Could you give back the records exactly, taking out the pictures?
─── SOURCE DATA ───
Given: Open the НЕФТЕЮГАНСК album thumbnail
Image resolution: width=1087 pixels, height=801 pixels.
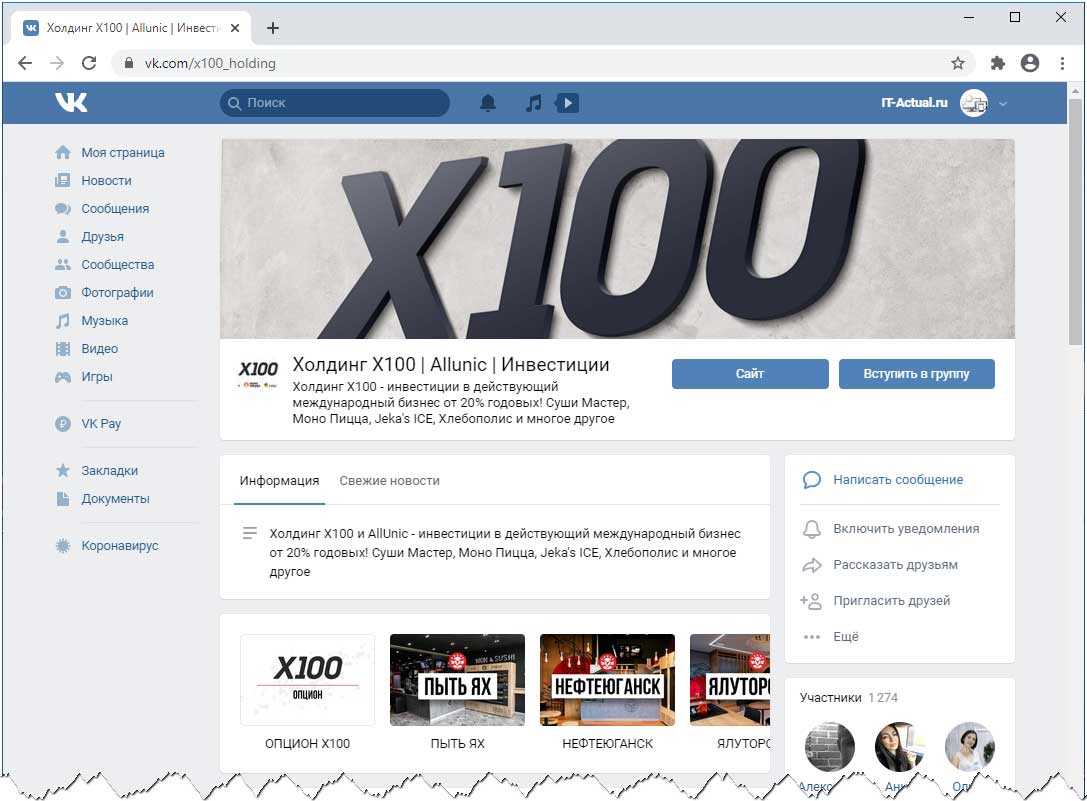Looking at the screenshot, I should (x=607, y=680).
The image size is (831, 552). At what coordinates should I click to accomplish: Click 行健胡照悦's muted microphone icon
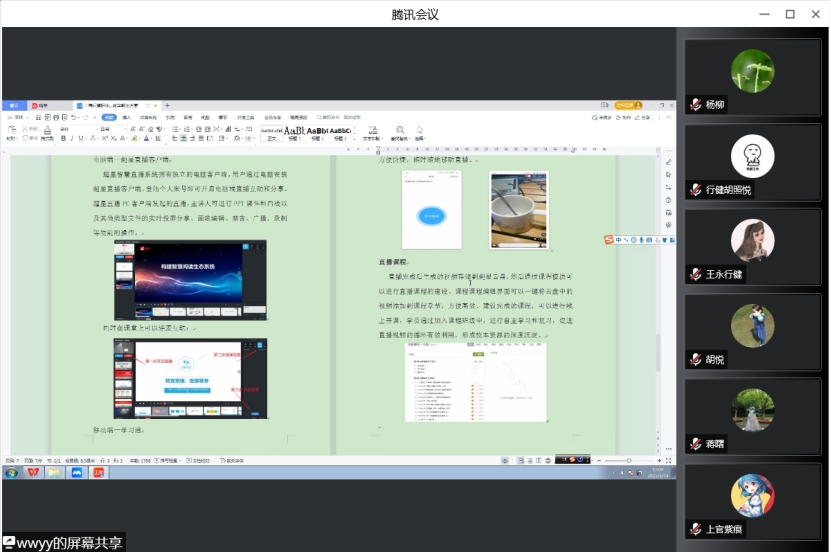695,190
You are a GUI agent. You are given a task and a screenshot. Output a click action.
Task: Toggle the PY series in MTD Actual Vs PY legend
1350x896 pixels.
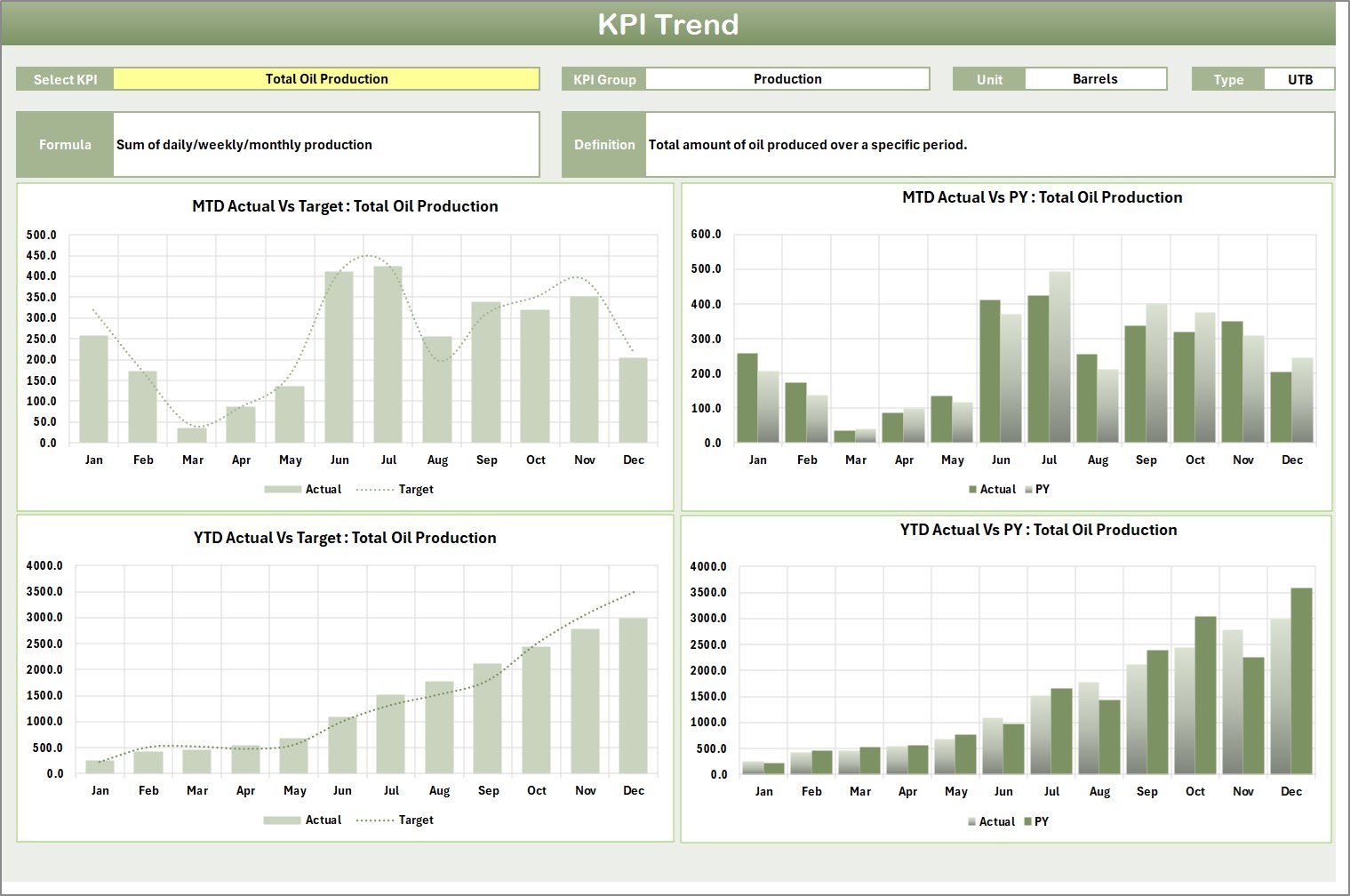click(x=1041, y=489)
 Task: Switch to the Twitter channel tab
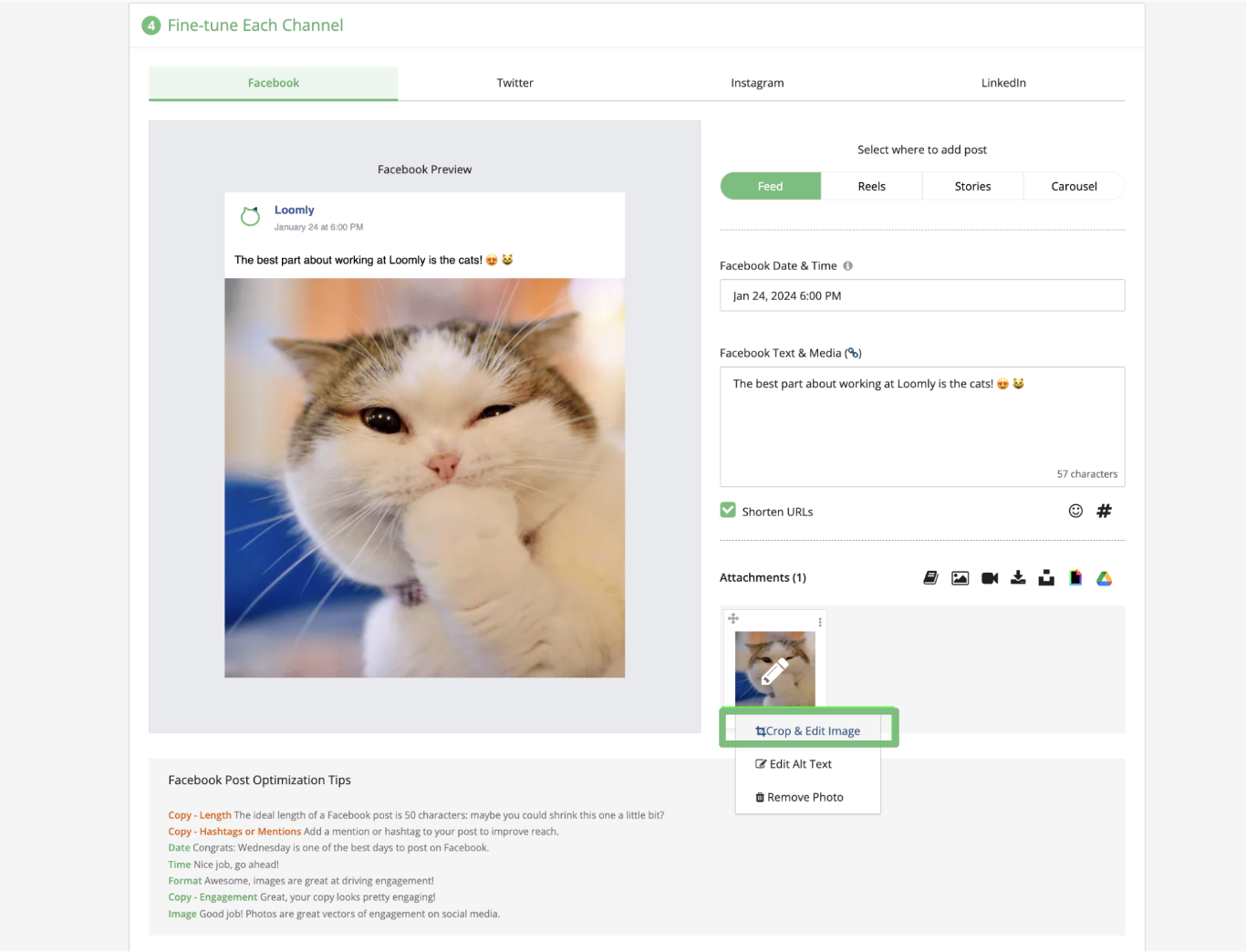514,83
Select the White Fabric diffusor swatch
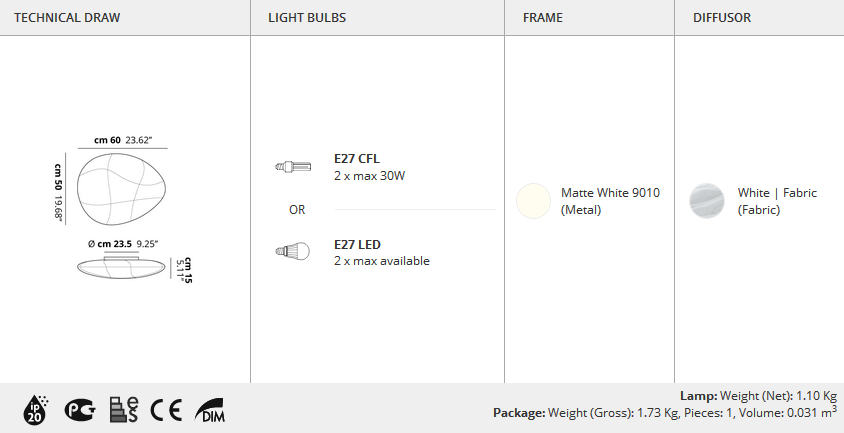Viewport: 844px width, 433px height. [707, 201]
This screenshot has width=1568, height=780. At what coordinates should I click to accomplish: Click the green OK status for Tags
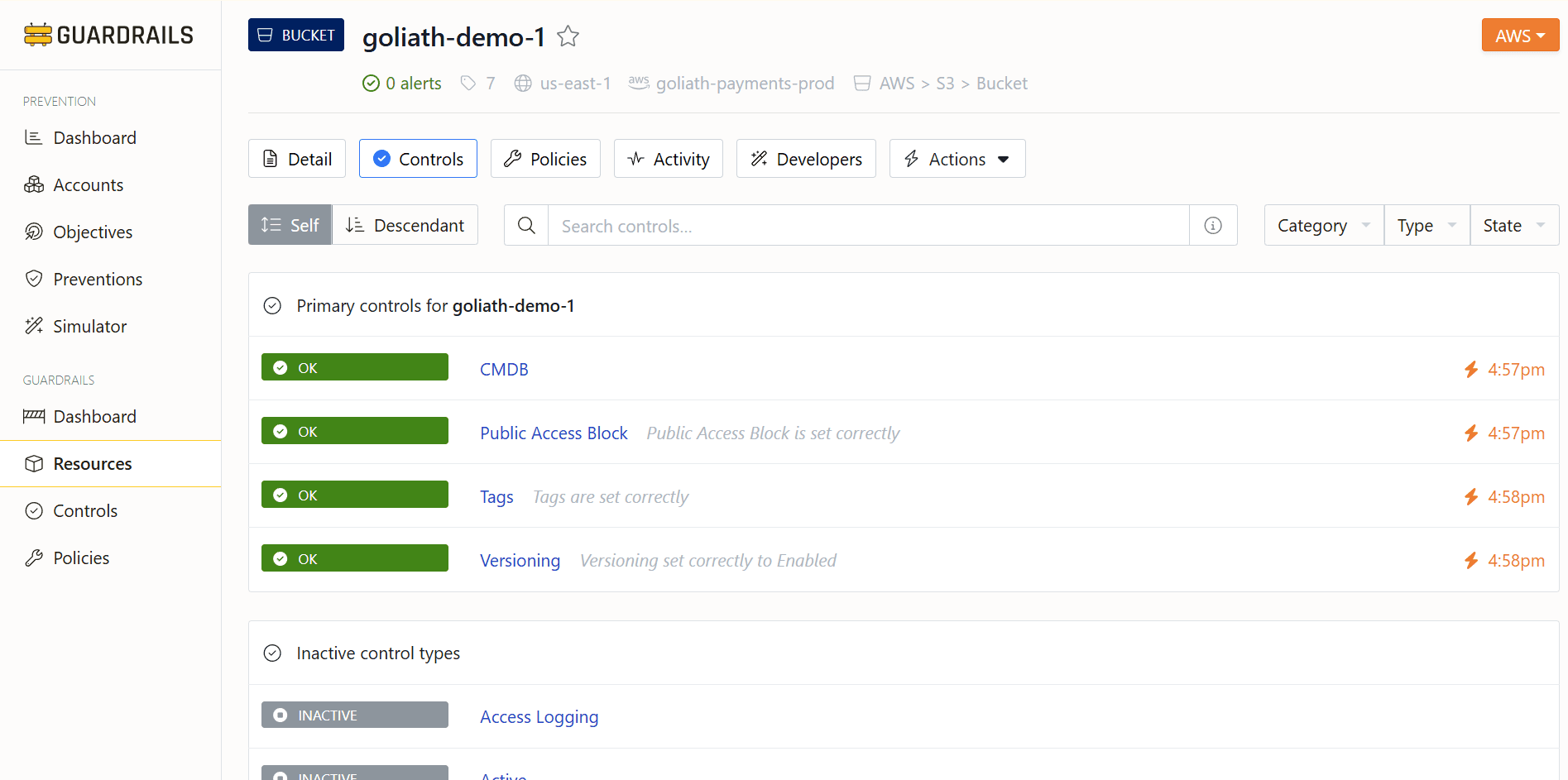tap(355, 495)
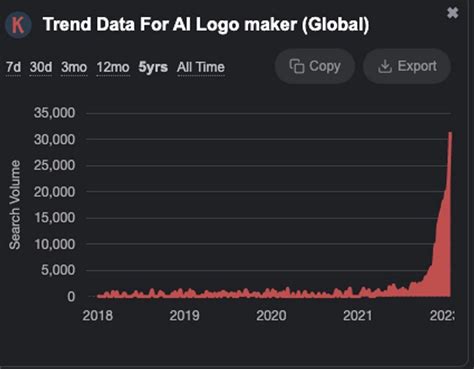The width and height of the screenshot is (474, 369).
Task: Show All Time trend data
Action: click(201, 67)
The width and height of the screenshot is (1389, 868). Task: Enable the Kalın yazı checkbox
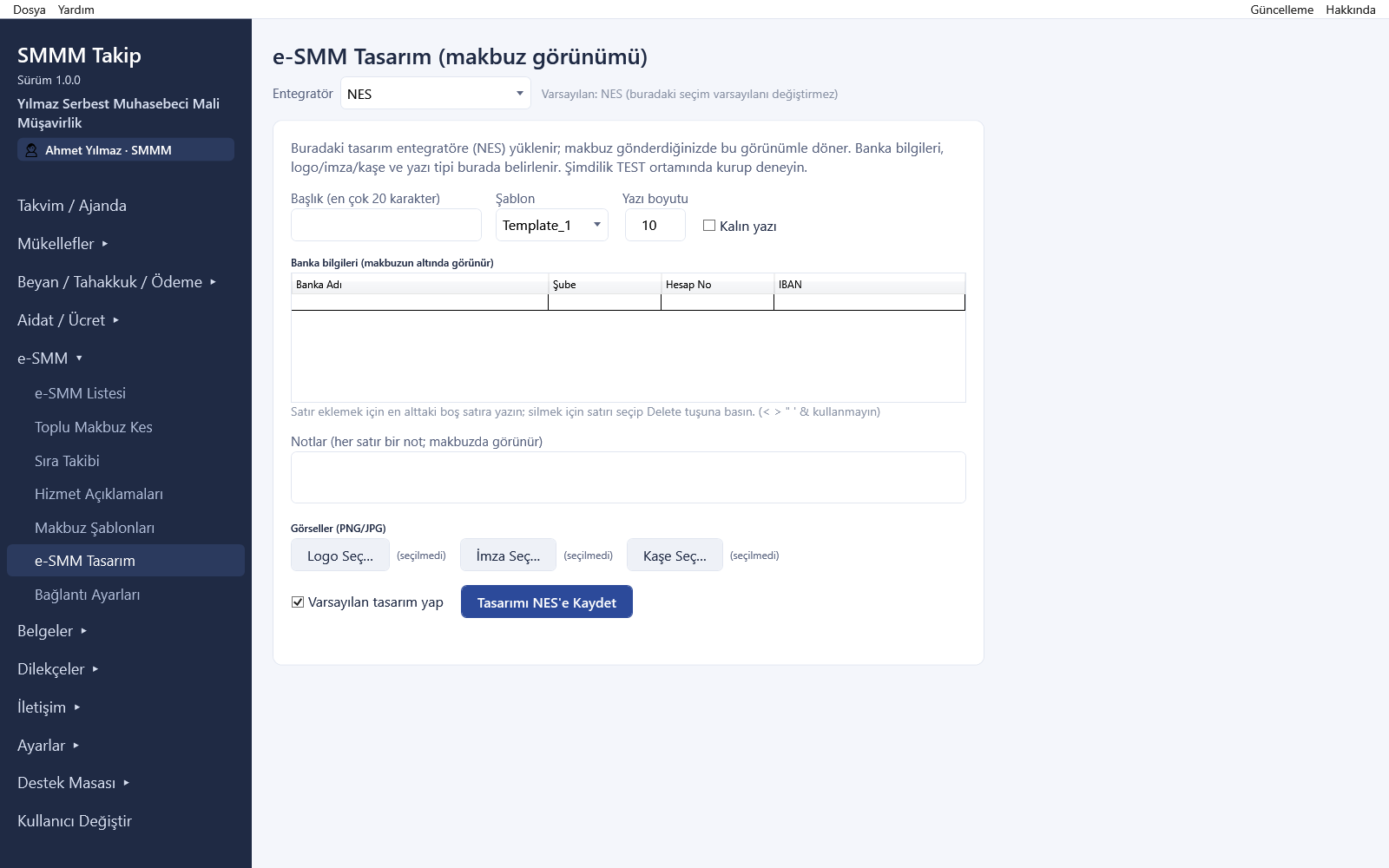click(x=709, y=226)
───
EXPECTED ANSWER –
Given: Open the НЕФТЕЮГАНСК album thumbnail
Image resolution: width=1087 pixels, height=801 pixels.
Looking at the screenshot, I should (x=607, y=680).
The image size is (831, 552). At what coordinates should I click to accomplish: Click 行健胡照悦's muted microphone icon
695,190
You are a GUI agent. You are given a task and a screenshot. Output a click action.
Task: Toggle the PY series in MTD Actual Vs PY legend
1350x896 pixels.
click(x=1041, y=489)
 Task: Switch to the Twitter channel tab
514,83
Select the White Fabric diffusor swatch
Viewport: 844px width, 433px height. [707, 201]
This screenshot has width=1568, height=780. At what coordinates should I click to accomplish: Click the green OK status for Tags
tap(355, 495)
The width and height of the screenshot is (474, 369).
Task: Show All Time trend data
Action: click(201, 67)
The width and height of the screenshot is (1389, 868). Task: Enable the Kalın yazı checkbox
click(x=709, y=226)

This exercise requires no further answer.